Mütter-Rudelbildung

    • (1) 12.10.11 - 18:44

      Hallo zusammen,

      angeregt durch die Diskussionen über die Arschlochmütter (Rinder) vom Prenzlauer Berg möchte ich ein anderes, für mich unverständliches, Phänomen ins Rampenlicht rücken.

      Die Rudelbildung der Mütter

      Für mich, in einem 700 Seelen Kaff wohnend, eingegliedert in eine 9500 Einwohner Marktgemeinde, immer wieder zu beobachten:

      Eine Frau ist Mutter geworden. Und lebt nur noch im Dunstkreis ihres Kindes.
      Da wird verzweifelt Anschluss gesucht, es werden Geburtsmonate verglichen, nicht das der ALtersunterschied der Kinder zu groß ist, es wird sich zum Spazierengehen verabredet...
      Diese Damen hier suchen Mütter als Freundinnen. Ausschließlich. Das 2. Kind wird zusammen geplant, damit die Kiddies was davon haben. Später. Vielleicht.
      Der Freundeskreist, meist kinderlos, wird in die Hölle verbannt. Die haben ja auch keine Ahnung. Vom Familienleben. Und so.
      Ausserdem muss man sich ja überall (gemeinsam) engagieren. Man muss im Gespräch bleiben.

      Ich kann das nicht.
      Ich will das auch gar nicht.

      Ich habe meinen Freundeskreis, seit fast 20 Jahren. Manche gingen, manch neue Freunde kamen dazu. Kinderlose und Familienmenschen.
      Ich möchte mir meine Freunde aussuchen. Und nicht verzweifelt eine Mami finden, deren Tochter auch Ende 2007 geboren ist, damit wir drüber "quatschen" können. Ach, nöö.
      Ist nichts für mich. Ich habe meinen Job, meinen Haushalt und meinen Nebenjob. Die Freunde von früher nicht zu vergessen. Reicht fürs erste.

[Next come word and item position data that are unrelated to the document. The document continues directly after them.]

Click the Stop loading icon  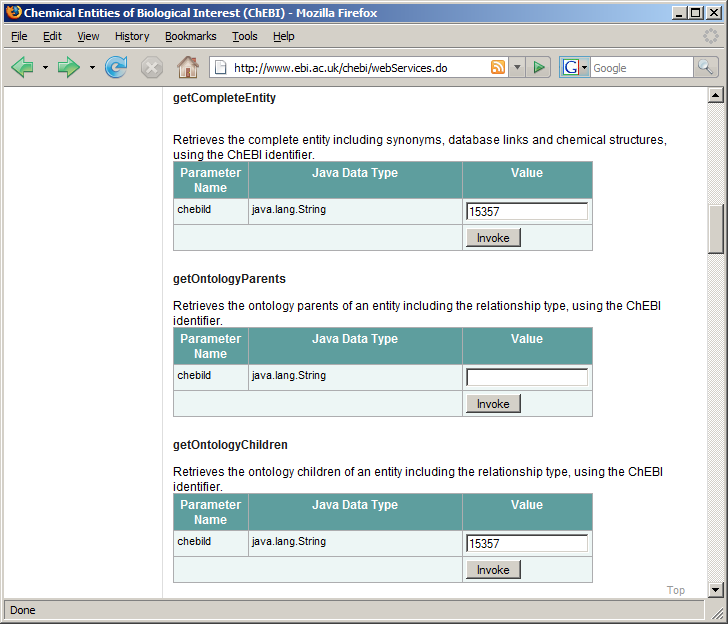tap(151, 67)
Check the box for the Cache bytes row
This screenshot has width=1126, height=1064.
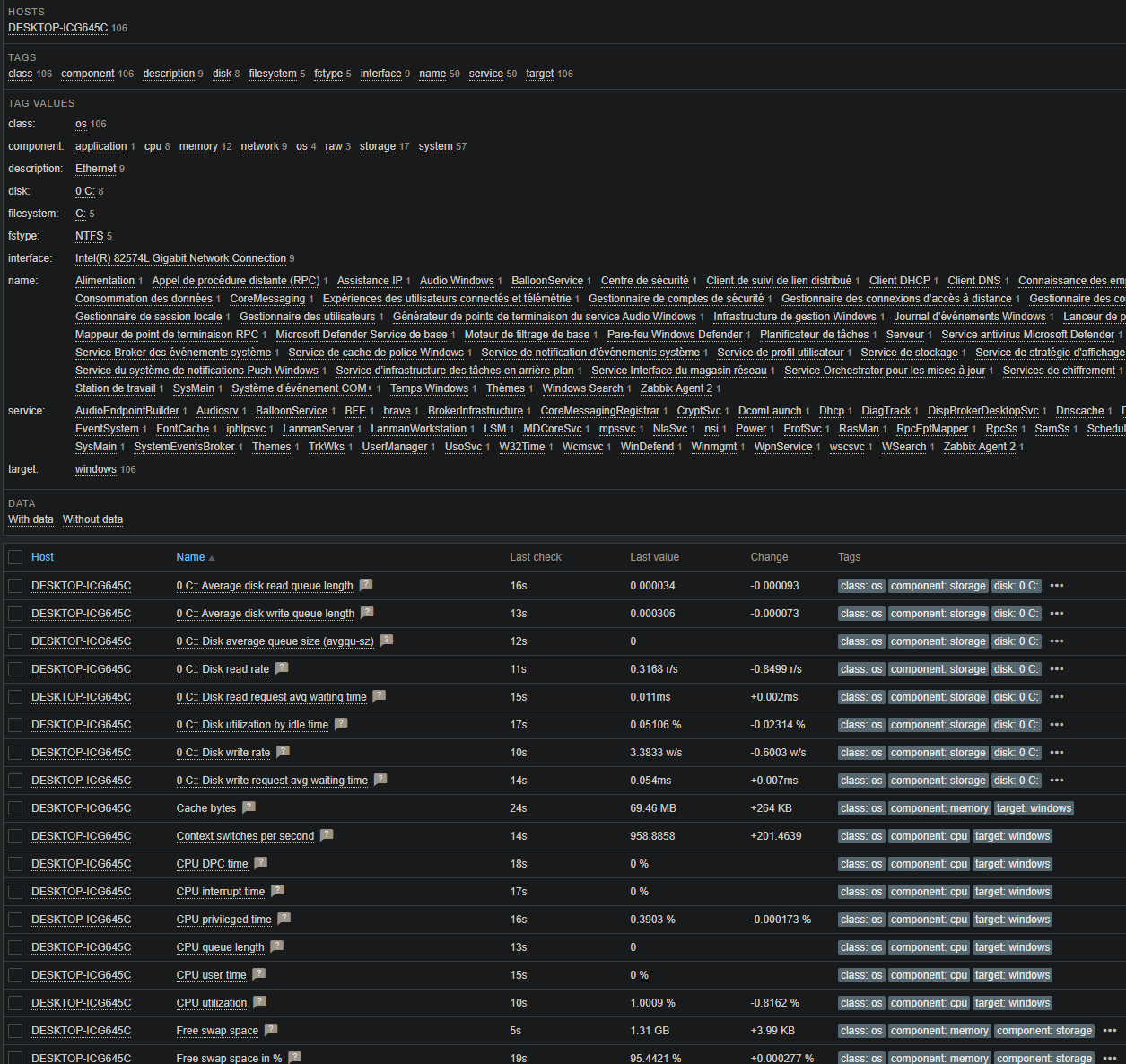point(15,808)
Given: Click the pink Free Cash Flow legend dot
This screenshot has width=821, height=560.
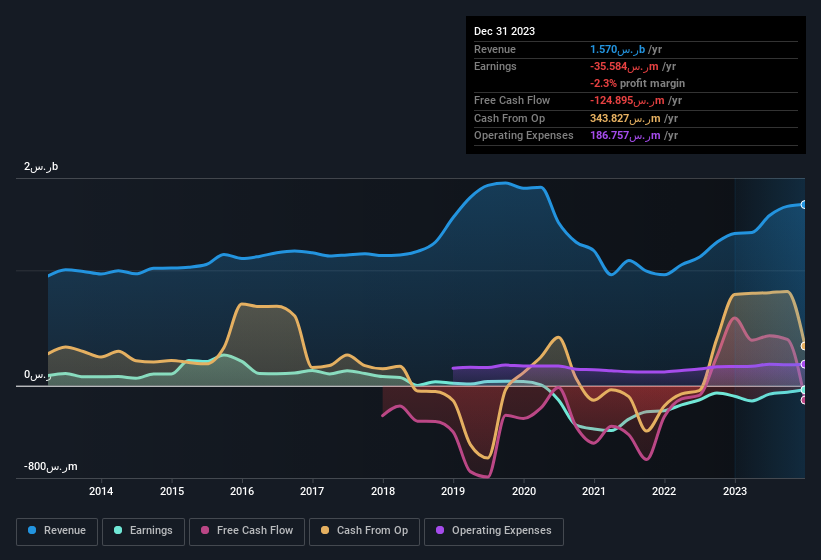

      Aber jeder wie er mag...


      Und was mögt ihr?


      Fragt sich
      die Hibblerin

      ach, wer Ironie findet, darf sie hübsch verpacken und zum Wichteln missbrauchen

      • Huhu,

        *Ironie on* ich nenne eine bestimmte Sorte Frau mit Kind gern "die Muttierte" ;-). Diese Gruppe definiert sich in erster Linie über ihre großartigen Kinder, basteln leidenschaftlich zu jeder Jahreszeit mit den lieben Kleinen - Adventskalender, Osternester, Herbstlaubbilder oder getrocknete Sommerblumenbilder, sind die Ersten bei Elternabenden, prügeln sich um die Elternvertretung, richten die Flohmärkte, Basare und sonstige Eltern-Kind-Vergnügungen aus und sonnen sich in ihrer genialen Supernanny-Mentalität.

        Mal im Ernst: Was wäre unsere Gesellschaft ohne diese großartigen Frauen?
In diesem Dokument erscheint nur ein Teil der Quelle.